▸ OBJECTIVE: Please repeat every line of the listing below, word for word, and leave the pictures out of your answer.

[Click-target data]
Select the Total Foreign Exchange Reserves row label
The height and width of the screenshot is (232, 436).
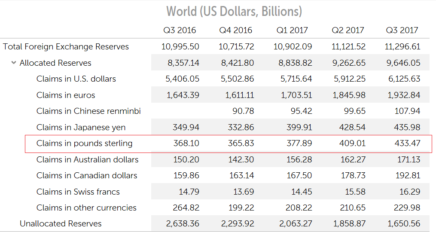tap(66, 47)
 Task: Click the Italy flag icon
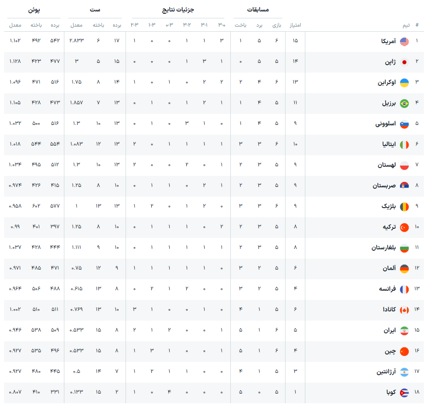coord(404,145)
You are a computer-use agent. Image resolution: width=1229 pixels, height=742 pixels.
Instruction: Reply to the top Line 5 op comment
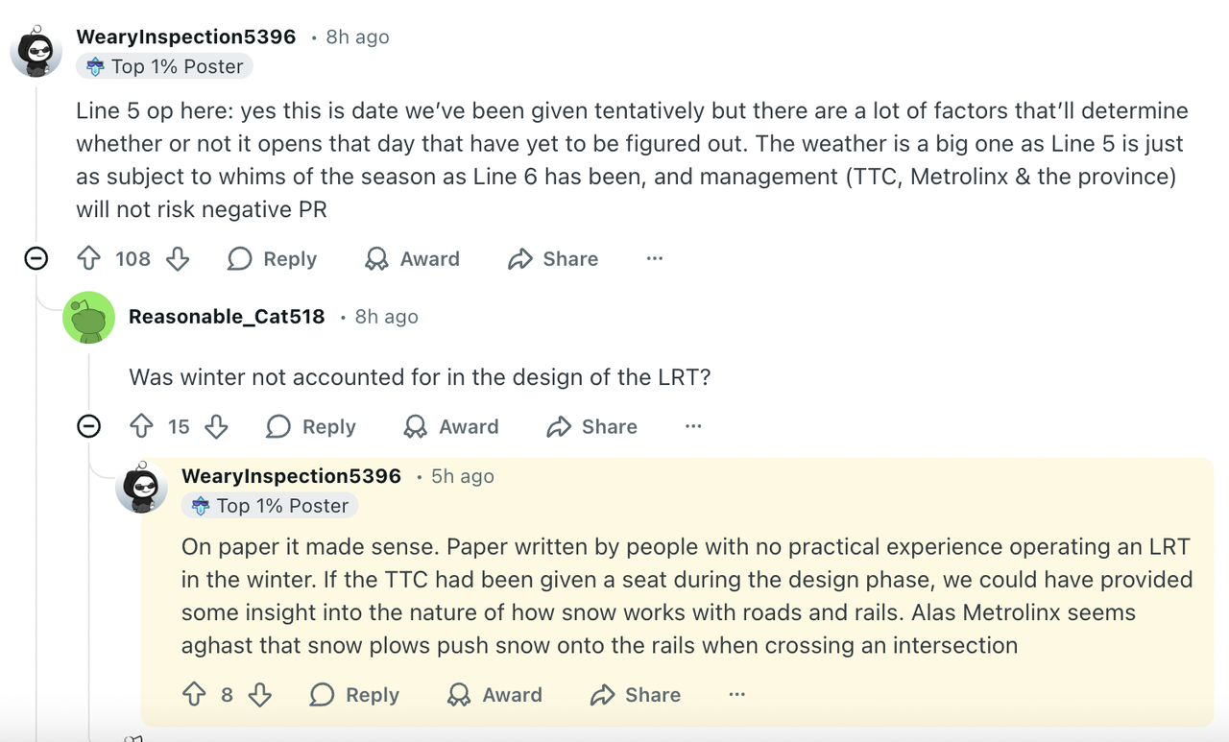[x=273, y=258]
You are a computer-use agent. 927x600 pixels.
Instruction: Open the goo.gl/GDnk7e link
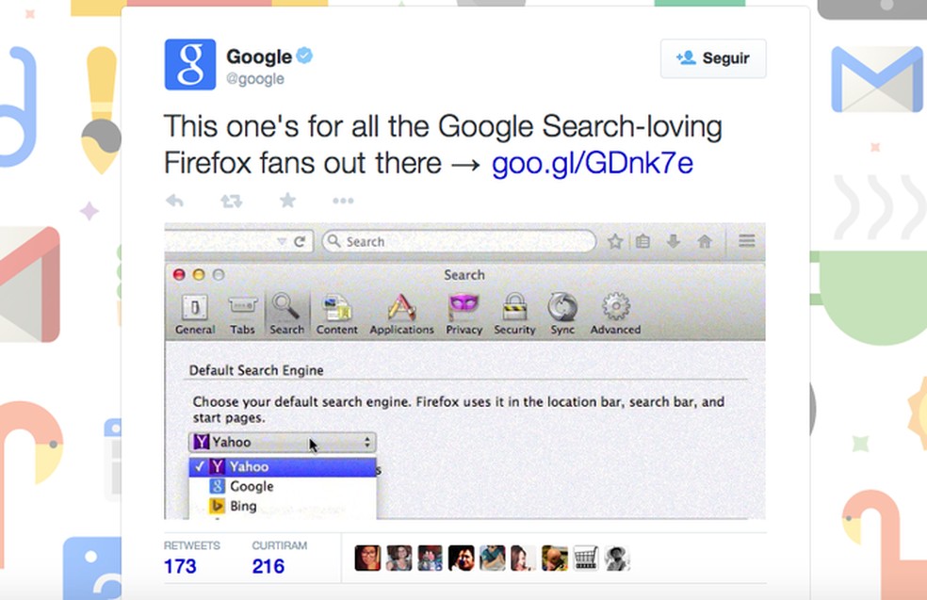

▸ REPLY TO THE TASK:
Select the Total Foreign Exchange Reserves row label
The height and width of the screenshot is (232, 436).
tap(66, 47)
 Task: Click the Italy flag icon
coord(404,145)
You are a computer-use agent. Image resolution: width=1229 pixels, height=742 pixels.
Instruction: Reply to the top Line 5 op comment
[x=273, y=258]
You are a computer-use agent. 927x600 pixels.
Instruction: Open the goo.gl/GDnk7e link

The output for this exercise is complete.